A former Pennsylvania student said in a lawsuit that she had dropped out before the start of her junior year for a series of hateful and threatening anti-Semitic incidents that the school had not dealt with properly.
Cassidy Pyser, who is Jewish and enrolled at Kutztown University in 2015, alleges that her roommate in the public school of nearly 9,000 students about 70 miles northwest of Philadelphia sent her photos of Adolf Hitler , a hooded Klansman, and a reference to the Jews burned during the Holocaust. When things intensified, the roommate would have broken Pyser’s mezuzah, a Jewish religious symbol made up of a decorative case containing Hebrew verses from the Torah.
“This racist crap must stop,” Pyser replied, according to screenshots of text messages included in a modified federal complaint filed last week. “The Jewish joke you sent me the other day really shocked me.”
Pyser has moved, but the former roommate worked in the dining room – amid lush greenery and red brick buildings – and allegedly refused to serve her, according to the suit, which was first reported by The Morning Call. The suit was part of a trend towards an increase in allegations of anti-Semitic activity and violence in the northeastern United States in recent months, including other incidents on university campuses.
When Pyser reported the bullying and the alleged threats to his residence manager and campus police, university officials did nothing to stop it, says his lawsuit.
Pyser has filed a civil rights lawsuit against the University of Kutztown, Aramark Food and Support Service Group, Inc., several employees of Aramark and the university, and campus security officials who she claims have violated his freedom of religious expression by failing to prevent or properly deal with the alleged anti-Semitism.
The defendants “created individually and collectively directly the danger which enabled the plaintiff to be the victim of scandalous and uncorrected anti-Semitic acts and behavior which caused her great emotional damage and forced her to leave her studies” before the start of its third year, the complaint claims.
Kutztown “acted with guilt that shocked conscience and made the plaintiff more vulnerable to the danger he created on campus,” said the trial, which also alleges that university officials urged Pyser to enroll in school with the fraudulent promise of a safe environment and that their inaction has instead created a dangerous and anti-Semitic environment.

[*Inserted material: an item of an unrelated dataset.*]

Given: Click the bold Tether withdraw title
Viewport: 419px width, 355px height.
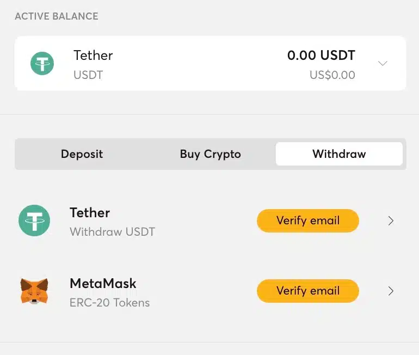Looking at the screenshot, I should pyautogui.click(x=90, y=213).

The complaint notes that Kutztown was targeted in 2017 by white supremacist groups, but maintains that “the university did not warn that the campus and its immediate surroundings had been the target of outside white supremacist groups and posters anti-Semites, including the posting of signs around the world. the campus area focused on preserving white American culture and announcing neo-Nazi propaganda. “
The alleged actions of Pyser’s roommate – who is not named as a defendant in the lawsuit – and the alleged failure of others to arrest him, caused Pyser harm, “including economic damage, deprivation profit from good deals and losses in school fees, as well as great emotional distress, humiliation and embarrassment, “according to the complaint.

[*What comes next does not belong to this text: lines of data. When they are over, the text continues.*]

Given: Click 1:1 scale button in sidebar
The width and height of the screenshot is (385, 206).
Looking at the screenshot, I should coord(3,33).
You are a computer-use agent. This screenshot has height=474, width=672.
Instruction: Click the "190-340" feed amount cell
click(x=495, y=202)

Kutztown spokesman Matt Santos said in a statement on Wednesday that the university is unable to comment on ongoing litigation, but that in general, “our campus rejects all forms of racism, from sexism, bigotry and discrimination “.
He added that a prejudice working group was created in September 2017 to allow teachers, administrators, students, community leaders and experts to advise the president of the university on how to respond to incidents. bias such as hate speech. The accused named in the prosecution, including a multitude of University and Aramak employees, did not immediately respond to requests for comment sent by email before publication.
If Kutztown has a problem of anti-Semitism on campus, it is certainly not the only one.
In February 2018, Nancy K. Baron-Baer, regional director of the Anti-Defamation League, said that “far too many Pennsylvania campuses have seen white supremacist propaganda.”
The xenophobic incidents that hit the headlines on Syracuse University campus in November included anti-Semitic and racist graffiti and a separate incident where a student loudly shouted a racial slur against African Americans, as well as other reports of anti-Asian racial epithets and graffiti. The university’s poor response to racism and outrage has led to convictions by New York Governor Andrew Cuomo and investigations by national, federal and local police.
And it’s not just on campus. After a horrific stab at a Hanukkah celebration in New York City last month, federal hate crime charges were laid against a man who broke into a rabbi’s house with a machete, injuring five people; a previous series of anti-Semitic incidents in New York; and a separate fatal mass shooting at a kosher market in Jersey City, police intensified patrols in Jewish quarters and synagogues in New York and New Jersey.